Reed v. Ziemans, 145 Ill. App. 425 (1908)

Nov. 17, 1908 · Illinois Appellate Court
145 Ill. App. 425

George W. Reed et al., Appellants, v. John Ziemans, Appellee.

1. Brokers and factors—when real estate commissions cannot he recovered. If the broker has been guilty of bad faith to his principal in connection with the consummation of the sale for which he claims commissions, no recovery can be had.

2. Verdict—how incapacity of juror may not he established. The mental incapacity of a juror is not ground for reversal unless established by affidavits of persons competent to testify to such mental incapacity.

Assumpsit. Appeal from the Circuit Court of McLean county; the Hon. Colostin D. Myers, Judge, presiding. Heard in this court at the May term, 1908.

Affirmed.

Opinion filed November 17, 1908.

Rehearing denied December 17, 1908.

Charles M. Peirce and W. W. Whitmore, for appellants.

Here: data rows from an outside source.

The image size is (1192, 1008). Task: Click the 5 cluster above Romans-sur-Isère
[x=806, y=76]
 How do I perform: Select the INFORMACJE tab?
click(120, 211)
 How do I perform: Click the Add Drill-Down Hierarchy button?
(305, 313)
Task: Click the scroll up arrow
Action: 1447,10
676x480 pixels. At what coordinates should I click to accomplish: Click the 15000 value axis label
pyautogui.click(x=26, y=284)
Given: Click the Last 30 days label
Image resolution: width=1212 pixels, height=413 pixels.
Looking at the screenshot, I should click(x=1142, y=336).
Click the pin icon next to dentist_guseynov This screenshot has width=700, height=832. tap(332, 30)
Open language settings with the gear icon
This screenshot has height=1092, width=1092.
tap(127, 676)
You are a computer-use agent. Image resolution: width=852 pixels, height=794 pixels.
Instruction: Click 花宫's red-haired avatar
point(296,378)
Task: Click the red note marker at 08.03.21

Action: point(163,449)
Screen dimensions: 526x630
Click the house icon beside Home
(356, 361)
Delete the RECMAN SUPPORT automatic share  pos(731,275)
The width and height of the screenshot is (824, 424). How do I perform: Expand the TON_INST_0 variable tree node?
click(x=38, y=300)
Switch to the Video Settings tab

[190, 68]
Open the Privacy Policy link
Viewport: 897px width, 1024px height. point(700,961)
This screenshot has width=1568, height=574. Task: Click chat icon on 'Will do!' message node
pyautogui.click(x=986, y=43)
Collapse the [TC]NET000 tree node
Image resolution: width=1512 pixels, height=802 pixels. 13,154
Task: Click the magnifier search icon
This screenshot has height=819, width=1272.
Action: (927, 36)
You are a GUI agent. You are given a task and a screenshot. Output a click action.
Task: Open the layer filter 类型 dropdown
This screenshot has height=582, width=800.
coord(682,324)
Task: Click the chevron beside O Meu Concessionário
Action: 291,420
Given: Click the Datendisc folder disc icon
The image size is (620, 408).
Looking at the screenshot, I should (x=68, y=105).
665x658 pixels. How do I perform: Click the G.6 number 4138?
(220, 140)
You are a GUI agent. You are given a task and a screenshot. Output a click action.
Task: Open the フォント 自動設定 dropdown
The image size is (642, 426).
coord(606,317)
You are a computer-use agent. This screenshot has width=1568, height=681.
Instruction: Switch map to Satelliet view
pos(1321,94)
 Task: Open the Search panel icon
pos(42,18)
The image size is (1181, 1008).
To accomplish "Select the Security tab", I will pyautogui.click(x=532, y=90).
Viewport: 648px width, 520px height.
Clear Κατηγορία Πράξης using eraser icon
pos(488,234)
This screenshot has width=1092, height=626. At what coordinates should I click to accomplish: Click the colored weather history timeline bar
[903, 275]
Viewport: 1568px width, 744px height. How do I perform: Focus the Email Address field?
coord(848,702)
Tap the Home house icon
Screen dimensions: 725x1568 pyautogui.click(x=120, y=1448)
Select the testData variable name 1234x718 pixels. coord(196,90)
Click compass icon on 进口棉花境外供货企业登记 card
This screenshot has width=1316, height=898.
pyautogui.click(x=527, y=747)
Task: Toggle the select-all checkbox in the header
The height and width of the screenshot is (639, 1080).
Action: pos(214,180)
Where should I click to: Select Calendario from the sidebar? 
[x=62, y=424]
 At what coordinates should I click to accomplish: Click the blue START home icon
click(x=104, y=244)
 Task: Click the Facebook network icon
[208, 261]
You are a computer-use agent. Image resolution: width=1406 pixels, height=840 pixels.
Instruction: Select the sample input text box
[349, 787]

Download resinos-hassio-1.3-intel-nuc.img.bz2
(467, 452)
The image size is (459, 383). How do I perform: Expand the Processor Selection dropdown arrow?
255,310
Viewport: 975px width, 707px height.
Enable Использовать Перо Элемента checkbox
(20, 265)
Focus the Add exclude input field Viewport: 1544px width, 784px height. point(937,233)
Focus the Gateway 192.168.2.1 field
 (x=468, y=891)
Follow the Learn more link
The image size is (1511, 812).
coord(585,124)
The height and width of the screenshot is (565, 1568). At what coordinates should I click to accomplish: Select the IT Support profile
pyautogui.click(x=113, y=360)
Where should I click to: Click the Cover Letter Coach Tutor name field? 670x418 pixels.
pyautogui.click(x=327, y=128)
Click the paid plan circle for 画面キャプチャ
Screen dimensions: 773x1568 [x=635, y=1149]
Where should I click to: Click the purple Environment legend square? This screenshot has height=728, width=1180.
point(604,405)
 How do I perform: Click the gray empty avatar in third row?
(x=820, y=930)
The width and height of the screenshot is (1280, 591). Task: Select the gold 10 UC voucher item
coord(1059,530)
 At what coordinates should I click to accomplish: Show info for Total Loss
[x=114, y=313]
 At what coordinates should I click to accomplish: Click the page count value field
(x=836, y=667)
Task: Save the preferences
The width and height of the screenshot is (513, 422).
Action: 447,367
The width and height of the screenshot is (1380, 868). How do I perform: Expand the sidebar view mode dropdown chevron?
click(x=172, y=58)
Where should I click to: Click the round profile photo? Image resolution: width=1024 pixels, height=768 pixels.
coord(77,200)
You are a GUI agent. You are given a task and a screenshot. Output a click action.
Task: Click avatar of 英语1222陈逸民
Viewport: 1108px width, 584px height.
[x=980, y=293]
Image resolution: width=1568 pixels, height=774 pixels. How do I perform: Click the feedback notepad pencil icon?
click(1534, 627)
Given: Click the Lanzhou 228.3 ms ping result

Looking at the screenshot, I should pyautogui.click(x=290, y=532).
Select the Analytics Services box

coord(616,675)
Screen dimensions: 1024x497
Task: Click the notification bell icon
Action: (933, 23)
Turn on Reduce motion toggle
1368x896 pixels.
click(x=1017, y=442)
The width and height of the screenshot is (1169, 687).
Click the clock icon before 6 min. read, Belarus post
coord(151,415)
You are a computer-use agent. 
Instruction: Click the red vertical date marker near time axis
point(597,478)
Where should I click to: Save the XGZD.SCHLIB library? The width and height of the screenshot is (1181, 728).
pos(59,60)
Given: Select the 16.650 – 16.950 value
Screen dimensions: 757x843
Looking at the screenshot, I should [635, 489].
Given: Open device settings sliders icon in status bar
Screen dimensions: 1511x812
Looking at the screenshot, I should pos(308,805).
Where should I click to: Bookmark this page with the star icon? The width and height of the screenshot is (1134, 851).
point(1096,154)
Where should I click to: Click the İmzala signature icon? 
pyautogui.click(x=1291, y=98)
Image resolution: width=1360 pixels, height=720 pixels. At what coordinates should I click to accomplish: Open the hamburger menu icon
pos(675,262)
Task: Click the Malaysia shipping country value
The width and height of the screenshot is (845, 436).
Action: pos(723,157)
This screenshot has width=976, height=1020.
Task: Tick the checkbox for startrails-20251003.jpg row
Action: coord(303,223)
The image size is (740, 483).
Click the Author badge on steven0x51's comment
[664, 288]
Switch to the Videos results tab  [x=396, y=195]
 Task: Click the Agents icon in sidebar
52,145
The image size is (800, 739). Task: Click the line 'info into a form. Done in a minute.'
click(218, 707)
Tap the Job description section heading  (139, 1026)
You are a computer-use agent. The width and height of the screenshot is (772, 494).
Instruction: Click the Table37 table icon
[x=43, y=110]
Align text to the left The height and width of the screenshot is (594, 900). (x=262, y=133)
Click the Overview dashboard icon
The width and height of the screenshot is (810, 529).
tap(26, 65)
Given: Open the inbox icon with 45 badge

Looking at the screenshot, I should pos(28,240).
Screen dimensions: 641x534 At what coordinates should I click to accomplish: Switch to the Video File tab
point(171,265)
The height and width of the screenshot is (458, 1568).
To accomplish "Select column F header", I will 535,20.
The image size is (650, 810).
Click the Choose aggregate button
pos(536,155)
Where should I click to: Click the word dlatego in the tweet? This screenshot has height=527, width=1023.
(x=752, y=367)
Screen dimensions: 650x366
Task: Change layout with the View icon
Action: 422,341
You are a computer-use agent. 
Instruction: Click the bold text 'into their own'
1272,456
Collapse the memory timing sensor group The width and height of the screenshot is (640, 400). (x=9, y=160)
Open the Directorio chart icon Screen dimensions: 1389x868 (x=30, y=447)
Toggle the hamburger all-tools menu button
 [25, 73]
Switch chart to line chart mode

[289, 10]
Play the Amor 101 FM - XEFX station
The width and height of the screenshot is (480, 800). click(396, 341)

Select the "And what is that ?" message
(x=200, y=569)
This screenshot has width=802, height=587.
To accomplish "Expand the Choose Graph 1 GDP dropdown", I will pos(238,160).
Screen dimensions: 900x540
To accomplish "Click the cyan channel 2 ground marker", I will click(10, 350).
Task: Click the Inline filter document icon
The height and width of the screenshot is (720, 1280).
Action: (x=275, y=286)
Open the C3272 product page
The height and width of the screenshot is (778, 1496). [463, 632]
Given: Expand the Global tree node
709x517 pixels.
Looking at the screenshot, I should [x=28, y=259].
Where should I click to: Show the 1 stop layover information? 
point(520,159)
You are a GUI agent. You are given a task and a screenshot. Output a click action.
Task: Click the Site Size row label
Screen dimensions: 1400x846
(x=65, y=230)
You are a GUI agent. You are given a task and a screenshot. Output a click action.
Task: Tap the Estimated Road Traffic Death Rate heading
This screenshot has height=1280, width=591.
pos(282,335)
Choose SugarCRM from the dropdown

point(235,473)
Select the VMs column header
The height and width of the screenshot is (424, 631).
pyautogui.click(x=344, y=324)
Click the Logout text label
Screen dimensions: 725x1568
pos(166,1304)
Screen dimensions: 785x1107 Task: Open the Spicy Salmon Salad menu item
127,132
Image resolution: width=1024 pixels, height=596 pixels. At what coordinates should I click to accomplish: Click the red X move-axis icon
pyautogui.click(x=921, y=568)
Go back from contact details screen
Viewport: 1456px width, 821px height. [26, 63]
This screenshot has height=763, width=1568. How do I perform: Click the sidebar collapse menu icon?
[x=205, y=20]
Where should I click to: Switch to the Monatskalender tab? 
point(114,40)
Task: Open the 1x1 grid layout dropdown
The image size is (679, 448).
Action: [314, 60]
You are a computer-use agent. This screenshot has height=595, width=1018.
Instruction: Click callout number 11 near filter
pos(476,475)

Charles I. Will and Barry & Morrissey, for appellee.

Mr. Presiding Justice Puterbaugh

delivered the opinion of the court.

This is an action in assumpsit by the firm of Reed & Welch, real estate agents, against John Ziemans and Frank McKennan, to recover commissions alleged to be due them under a written contract for services rendered in procuring the exchange of certain of their real estate for other property belonging, to one Mickelberry. Judgment was rendered in the Circuit Court *426for the defendants and the plaintiffs appeal. By the first count of their declaration they seek to recover upon a quantum meruit, and by the second an alleged stipulated commission of $960, being one dollar per acre. McKennan was defaulted and Ziemans pleaded the general issue.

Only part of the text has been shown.